Goldberg wants to make something clear. He’s not afraid of anyone. Not then, not now, not ever. “You know who I am, right? You know what I’ve done. No one on the planet scares me.”
So when he talks about Haku, the legendary Meng, wrestling’s most feared tough guy, Goldberg doesn’t flinch. He doesn’t mythologize the man who supposedly bit off noses and terrified locker rooms. He honors something deeper.
“Meng never scared me,” Goldberg states flatly. “I just greatly appreciated everything that he did. Most of all, the person that he was, the human being that he was outside of the ring, inside the ring.”
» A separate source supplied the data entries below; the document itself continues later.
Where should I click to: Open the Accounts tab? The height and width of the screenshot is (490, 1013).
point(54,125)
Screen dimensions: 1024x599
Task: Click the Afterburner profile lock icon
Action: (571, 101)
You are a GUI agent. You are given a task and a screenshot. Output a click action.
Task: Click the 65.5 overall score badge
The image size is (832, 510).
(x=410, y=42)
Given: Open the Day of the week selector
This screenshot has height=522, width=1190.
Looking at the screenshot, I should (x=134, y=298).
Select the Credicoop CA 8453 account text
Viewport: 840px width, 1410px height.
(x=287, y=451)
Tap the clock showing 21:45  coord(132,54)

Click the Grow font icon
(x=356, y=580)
How The WWE Legend Influenced Goldberg
This is the Goldberg that fans rarely see. Stripped of the pyro and the undefeated streaks and the spear, he reveals himself as a student of the game who found his greatest inspiration not in championships, but in character.
Goldberg’s career was built on monstrous collisions. His rivalry with Brock Lesnar stands as perhaps the definitive example of two forces of nature colliding. Their trilogy, WrestleMania 20, Survivor Series 2016, and WrestleMania 33, represented something rare in wrestling: two legitimate athletic specimens with shared football backgrounds who understood each other on a primal level.
Lesnar, to his credit, never hesitated to put Goldberg over. In an industry where egos often overshadow business, Lesnar recognized that Goldberg’s mystique required preservation. Their Survivor Series match lasted under two minutes, yet it meant everything. Two monsters, one decisive outcome, mutual respect.
But Goldberg’s most meaningful relationship wasn’t with the Beast. It was with the Tongan legend that he was taught what being a monster truly meant.
“It’s like you hear a whistle in a football game,” Goldberg explains, describing his mindset. “I put my helmet on, when I hit that last strap, it’s all going. So, it didn’t matter who I was in there against.”
That intensity made Goldberg unstoppable. But it was Meng who showed him how to channel it.
“Meng was an idol of mine, and Meng was one of my biggest mentors,” Goldberg admits. “1,000%, absolutely. How could you not look at a guy like Meng, both in and outside of the ring, and not think that he could be an unbelievable person to follow in their footsteps?”
The revelation reframes both men. Meng, the terrifying enforcer, becomes a teacher. Goldberg, the unstoppable machine, becomes a grateful student. Behind the suplexes and the spears, behind the undefeated streaks and the world championships, Goldberg found his greatest victories in the relationships he built.
In a business built on manufactured conflict, Goldberg’s genuine admiration for his mentors and peers cuts through the noise. The man behind the monster isn’t afraid of legends. He’s humble enough to learn from them.